Harry beni kafasıyla onayladı "İstemezsen tabiki anlarım" gülümsedi.

"Tek olay o da değil biliyorsun, benden pek hoşlanmıyorlar" Harry inkar etmedi. "Belki fikirlerimizi değiştirirsin ha?" Nazikçe gülümsedim "Bu arada hala senden pek hoşlanmıyorum" dedi dalgaya alarak "duygularımız karşılıklı pottah" dedim gülerekten. Kavga etmeden konuştuğumuz ilk sohbetti ve tek mi olacağını bizden başka kimse belirlemeyecekti. Peki bugün ikimizde neden bu kadar nazik insanlara dönüştük. Düşüncelerimden sıyrıldım, "Peki tamam ama söz veremem beni göremezsen şaşırma, ayrıca Draco öğrenirse cezayı sende çekersin haberin olsun" dedim ciddiyetle. "Peki öyle olsun malfoy"
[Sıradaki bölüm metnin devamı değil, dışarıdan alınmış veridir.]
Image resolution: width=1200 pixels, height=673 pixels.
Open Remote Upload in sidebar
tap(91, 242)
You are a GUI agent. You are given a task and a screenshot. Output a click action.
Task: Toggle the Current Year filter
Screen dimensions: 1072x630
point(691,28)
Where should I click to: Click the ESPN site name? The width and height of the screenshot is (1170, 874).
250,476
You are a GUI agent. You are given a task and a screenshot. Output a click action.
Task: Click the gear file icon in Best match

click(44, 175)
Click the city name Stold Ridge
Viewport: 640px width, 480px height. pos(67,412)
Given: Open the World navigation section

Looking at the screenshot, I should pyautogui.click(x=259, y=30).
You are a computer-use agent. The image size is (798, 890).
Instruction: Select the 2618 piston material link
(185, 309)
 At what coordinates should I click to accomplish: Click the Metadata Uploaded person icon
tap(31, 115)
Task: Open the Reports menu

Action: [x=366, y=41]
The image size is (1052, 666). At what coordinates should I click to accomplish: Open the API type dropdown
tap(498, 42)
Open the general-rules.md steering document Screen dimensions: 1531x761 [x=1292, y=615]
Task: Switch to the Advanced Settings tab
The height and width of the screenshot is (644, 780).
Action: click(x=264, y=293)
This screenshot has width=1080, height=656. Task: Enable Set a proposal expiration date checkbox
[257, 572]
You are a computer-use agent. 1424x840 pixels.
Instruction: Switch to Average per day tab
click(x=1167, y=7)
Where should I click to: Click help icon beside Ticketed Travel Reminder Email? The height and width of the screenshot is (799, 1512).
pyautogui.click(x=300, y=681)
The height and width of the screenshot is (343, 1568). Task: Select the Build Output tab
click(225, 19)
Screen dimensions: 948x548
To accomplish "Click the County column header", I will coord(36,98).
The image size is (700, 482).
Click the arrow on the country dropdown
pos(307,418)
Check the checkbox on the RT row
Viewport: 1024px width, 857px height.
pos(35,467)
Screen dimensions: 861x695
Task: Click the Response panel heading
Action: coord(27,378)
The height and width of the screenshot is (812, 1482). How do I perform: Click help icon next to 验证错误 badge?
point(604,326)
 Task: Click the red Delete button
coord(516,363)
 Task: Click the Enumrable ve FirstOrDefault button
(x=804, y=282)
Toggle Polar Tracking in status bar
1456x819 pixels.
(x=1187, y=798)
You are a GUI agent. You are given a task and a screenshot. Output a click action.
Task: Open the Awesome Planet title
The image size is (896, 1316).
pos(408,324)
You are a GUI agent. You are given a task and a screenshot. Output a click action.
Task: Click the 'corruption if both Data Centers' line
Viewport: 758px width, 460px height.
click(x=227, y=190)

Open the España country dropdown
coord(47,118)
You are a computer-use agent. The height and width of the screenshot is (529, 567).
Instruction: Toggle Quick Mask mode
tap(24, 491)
"Bu iki oldu" hızla arkamı dönemem ile Draco'ya çarpmam bir oldu. Kafamı yavaşça kaldırıp yüzüne baktım, kaşları çatılmıştı ve gerçekten kızgın görünüyordu. "Seni kız Kardeşimin etrafında çok fazla görmeye başladım pottah" yavaş adımlar ile Harry'nin üstüne yürüdü. "Seni ilgilendiren bir konu yok Mal-foy"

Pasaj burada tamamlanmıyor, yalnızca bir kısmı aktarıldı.